### WORK INSTRUCTION 1
Could you write down, word for word, the stretch of the discussion about search engines, AI, and copyright from "This is not" through "working with lately)?"?
### WORK INSTRUCTION 2
What comes next in the discussion comparing Google search with AI under copyright law? Write a continuation that picks up after its final sentence.

### READING TEXT
═══

The text preview underneath the search result is one thing I remember being contentious (some news websites in France took Google to court and won if I recall correctly)
For mostly the same reasons people are against AI. If you read that text, sometimes there’s no reason to visit the website, which ‘deprives’ website owners and the content creators of ad revenue they would have gotten if Google hadn’t copied the text from their website.
After all, the news is the same regardless of if it’s written on the Google result preview or on the news website itself.
Exact same way OpenAI does: by scraping data, ingesting it, processing it, incorporating it into its proprietary system, and using it to serve responses to queries.
This is not to say that I thing that any of this is wrong. I think that if what Google or OpenAI do is illegal, then the law is wrong, not Google or OpenAI.
Search engines are an index to a first approximation. I realize they sometimes hoist a thesis sentence or two up to their page, but it feels substantially different than automating derivative works for sale.
what is the substantive difference between googling "filter records in dataframe by regular expression in Julia" vs asking ChatGPT/Grok/Claude the same thing (to name a totally non-random example I've been working with lately)?
Not much difference for uncopyrightable facts, but ask for a portrait, report, or whole program, and you get closer to a problem. There is precedent around derivatives called "fair use," that can maybe give some guidance.
Oracle lost the API copyright case, which might also be an important precedent.

═══

### DATA SHOWN
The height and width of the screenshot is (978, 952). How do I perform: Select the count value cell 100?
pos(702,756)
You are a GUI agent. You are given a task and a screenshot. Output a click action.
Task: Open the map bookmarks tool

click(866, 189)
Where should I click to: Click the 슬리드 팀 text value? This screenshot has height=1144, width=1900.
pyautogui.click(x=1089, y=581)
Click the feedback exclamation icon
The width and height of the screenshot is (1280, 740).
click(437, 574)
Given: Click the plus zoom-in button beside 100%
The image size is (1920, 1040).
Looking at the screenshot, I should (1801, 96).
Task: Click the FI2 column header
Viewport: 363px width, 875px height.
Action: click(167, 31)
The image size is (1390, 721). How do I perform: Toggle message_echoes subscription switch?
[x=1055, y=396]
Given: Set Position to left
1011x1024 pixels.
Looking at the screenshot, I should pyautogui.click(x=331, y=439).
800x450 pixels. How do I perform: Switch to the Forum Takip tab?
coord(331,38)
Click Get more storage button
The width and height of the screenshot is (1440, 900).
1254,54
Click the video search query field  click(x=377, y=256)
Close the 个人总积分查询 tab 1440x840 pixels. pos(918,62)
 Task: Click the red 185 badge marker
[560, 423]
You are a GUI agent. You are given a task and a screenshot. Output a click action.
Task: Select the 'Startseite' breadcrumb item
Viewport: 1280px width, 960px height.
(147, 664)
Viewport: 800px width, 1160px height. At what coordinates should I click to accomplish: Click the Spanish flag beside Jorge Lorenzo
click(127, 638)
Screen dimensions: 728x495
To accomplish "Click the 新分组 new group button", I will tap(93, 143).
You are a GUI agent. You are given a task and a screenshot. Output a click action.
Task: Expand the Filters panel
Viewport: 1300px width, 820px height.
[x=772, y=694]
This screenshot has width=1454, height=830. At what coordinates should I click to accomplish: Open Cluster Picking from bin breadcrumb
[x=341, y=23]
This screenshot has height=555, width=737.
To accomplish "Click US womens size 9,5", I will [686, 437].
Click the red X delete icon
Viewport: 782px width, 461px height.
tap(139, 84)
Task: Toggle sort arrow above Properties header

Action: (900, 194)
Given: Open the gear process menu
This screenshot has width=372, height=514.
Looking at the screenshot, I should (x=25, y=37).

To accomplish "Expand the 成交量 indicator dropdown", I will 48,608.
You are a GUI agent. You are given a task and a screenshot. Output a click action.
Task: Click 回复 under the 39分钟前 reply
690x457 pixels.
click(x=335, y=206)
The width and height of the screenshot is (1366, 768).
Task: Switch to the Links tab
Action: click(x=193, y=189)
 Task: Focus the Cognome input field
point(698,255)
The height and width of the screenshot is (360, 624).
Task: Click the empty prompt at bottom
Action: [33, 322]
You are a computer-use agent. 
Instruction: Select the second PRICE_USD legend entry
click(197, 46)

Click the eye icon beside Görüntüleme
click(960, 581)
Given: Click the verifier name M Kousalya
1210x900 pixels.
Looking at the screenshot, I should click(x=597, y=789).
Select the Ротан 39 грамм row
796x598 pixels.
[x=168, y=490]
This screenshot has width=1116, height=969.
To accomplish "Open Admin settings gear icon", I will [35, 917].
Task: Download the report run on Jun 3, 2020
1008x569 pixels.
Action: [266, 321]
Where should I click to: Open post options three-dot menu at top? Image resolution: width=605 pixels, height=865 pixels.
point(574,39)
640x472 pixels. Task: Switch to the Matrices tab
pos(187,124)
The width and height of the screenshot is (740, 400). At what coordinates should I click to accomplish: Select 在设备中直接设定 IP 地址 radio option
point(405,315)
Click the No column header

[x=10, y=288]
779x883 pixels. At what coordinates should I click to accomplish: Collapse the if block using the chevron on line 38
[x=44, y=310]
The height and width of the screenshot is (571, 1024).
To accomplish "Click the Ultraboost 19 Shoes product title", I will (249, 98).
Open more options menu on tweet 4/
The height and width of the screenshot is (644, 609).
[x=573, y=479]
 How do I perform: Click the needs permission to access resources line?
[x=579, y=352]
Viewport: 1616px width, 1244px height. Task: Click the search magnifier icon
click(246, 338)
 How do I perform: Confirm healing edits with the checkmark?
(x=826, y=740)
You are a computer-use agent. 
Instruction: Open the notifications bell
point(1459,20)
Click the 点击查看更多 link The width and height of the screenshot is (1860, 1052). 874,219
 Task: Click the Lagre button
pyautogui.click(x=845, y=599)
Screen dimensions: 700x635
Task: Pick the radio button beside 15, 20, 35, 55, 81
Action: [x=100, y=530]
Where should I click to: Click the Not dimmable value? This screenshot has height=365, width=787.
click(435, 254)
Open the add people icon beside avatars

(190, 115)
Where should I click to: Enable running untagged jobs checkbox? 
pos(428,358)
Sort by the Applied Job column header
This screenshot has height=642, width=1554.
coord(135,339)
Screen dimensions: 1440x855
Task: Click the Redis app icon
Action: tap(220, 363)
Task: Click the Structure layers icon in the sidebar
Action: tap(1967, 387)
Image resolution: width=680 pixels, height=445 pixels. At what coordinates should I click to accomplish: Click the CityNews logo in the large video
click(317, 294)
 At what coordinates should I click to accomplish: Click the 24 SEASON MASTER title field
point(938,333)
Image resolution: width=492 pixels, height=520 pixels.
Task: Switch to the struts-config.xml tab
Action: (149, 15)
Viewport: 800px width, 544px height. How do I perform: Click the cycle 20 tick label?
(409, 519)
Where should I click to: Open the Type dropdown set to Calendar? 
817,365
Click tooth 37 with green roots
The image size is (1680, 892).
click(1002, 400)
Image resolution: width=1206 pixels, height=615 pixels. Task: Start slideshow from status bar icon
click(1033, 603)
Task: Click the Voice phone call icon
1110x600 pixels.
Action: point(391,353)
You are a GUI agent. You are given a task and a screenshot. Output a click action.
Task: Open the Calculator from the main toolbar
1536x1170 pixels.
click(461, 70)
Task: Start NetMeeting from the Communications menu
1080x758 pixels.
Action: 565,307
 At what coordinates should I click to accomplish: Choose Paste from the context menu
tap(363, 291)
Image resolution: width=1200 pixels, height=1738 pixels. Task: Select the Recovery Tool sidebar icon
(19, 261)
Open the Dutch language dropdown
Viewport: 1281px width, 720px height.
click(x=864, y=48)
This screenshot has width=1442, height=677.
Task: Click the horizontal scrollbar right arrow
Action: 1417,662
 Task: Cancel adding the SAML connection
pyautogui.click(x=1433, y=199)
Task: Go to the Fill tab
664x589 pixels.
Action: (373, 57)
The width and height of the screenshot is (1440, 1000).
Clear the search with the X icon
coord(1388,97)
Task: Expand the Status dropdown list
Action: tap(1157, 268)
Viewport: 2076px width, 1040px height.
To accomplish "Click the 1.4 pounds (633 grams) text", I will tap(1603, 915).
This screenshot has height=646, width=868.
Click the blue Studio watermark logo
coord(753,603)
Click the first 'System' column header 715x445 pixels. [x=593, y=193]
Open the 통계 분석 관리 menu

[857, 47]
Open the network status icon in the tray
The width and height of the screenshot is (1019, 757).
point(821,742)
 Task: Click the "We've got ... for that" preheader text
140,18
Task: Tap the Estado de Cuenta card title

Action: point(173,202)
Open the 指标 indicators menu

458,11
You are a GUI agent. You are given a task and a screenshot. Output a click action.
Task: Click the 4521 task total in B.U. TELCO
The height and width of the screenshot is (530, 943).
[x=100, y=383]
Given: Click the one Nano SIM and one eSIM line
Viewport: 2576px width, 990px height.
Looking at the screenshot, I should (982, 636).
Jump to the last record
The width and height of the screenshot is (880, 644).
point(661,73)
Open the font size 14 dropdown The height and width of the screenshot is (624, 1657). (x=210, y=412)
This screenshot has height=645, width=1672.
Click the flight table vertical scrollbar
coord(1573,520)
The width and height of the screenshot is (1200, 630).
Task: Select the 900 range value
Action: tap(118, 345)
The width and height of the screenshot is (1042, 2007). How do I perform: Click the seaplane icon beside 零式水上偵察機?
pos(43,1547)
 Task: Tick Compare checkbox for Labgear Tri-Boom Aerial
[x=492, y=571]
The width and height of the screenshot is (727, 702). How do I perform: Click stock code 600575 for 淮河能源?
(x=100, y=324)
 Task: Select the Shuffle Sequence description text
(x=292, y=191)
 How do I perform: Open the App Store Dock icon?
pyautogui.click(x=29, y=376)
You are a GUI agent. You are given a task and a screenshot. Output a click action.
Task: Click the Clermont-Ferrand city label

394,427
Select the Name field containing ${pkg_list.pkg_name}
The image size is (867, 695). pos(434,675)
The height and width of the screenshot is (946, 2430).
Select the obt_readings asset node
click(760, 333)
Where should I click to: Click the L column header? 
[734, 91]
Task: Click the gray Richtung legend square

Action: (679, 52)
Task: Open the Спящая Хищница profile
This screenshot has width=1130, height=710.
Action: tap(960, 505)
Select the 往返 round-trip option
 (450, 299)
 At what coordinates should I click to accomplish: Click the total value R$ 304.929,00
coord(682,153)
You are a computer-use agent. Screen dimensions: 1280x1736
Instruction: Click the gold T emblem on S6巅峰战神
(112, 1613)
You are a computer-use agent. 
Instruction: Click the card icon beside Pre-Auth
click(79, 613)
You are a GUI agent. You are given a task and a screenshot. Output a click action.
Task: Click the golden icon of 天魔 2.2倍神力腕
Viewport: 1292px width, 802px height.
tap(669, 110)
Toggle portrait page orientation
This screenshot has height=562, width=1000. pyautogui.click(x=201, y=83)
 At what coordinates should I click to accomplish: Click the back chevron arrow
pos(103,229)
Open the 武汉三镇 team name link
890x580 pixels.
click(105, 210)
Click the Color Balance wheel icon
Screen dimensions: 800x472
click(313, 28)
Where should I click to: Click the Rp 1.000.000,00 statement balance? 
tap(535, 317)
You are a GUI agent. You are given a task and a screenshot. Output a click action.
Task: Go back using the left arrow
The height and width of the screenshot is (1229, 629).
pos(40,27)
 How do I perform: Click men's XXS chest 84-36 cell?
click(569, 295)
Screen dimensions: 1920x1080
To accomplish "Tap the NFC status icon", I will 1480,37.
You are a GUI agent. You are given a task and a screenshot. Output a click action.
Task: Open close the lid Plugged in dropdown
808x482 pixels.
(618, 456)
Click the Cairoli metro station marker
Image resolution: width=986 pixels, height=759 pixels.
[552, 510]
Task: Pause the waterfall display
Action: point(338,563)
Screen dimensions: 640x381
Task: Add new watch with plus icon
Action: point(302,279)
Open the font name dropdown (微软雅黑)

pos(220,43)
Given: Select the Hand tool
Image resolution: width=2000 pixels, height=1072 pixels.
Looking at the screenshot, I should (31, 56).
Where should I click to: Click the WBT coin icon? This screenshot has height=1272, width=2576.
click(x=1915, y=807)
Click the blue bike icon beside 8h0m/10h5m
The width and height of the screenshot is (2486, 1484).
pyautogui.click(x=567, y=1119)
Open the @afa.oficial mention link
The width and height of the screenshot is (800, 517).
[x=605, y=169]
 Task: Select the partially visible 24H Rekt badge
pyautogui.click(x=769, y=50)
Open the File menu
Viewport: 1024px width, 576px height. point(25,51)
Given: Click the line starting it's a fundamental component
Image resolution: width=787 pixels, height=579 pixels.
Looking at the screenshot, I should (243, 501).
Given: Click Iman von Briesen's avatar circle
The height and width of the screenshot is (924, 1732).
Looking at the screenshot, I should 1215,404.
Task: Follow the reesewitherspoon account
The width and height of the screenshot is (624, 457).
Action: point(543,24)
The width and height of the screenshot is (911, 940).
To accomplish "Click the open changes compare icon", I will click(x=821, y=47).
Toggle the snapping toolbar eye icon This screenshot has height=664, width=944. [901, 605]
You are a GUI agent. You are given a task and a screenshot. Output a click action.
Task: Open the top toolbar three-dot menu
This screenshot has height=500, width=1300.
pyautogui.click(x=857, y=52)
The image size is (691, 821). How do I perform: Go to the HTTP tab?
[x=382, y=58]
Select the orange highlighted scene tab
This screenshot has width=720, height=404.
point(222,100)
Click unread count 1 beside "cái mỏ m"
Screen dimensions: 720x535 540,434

═══

### EXERCISE ANSWER 1
This is not to say that I thing that any of this is wrong. I think that if what Google or OpenAI do is illegal, then the law is wrong, not Google or OpenAI.
Search engines are an index to a first approximation. I realize they sometimes hoist a thesis sentence or two up to their page, but it feels substantially different than automating derivative works for sale.
what is the substantive difference between googling "filter records in dataframe by regular expression in Julia" vs asking ChatGPT/Grok/Claude the same thing (to name a totally non-random example I've been working with lately)?

### EXERCISE ANSWER 2
What do you mean by “provided”, exactly? Just because something can be accessed via HTTP GET request doesn’t mean it’s legal to fetch it, and does not give you an implicit license to do with it whatever you want. Google, in fact, will happily, scrape, index, and serve queries from PDFs of illegally pirated copyrighted books.
> For works still under copyright, Google scanned and entered the whole work into their searchable database, but only provided "snippet views" of the scanned pages in search results to users.
The same way we can't process what a trillion dollars looks like, we can't actually process what large scale theft looks like. For shits and giggles, these people also have a trillion dollars.
Sorry, do you have actual point, or are just trying to be pedantic? Strictly speaking, it’s not exact same, because no two different things are exact same, by definition. However, my point is that the same principle should apply to both.
Even before they added the AI preview, they would take sentences that looked like answers to your query and display them at the top of the page verbatim.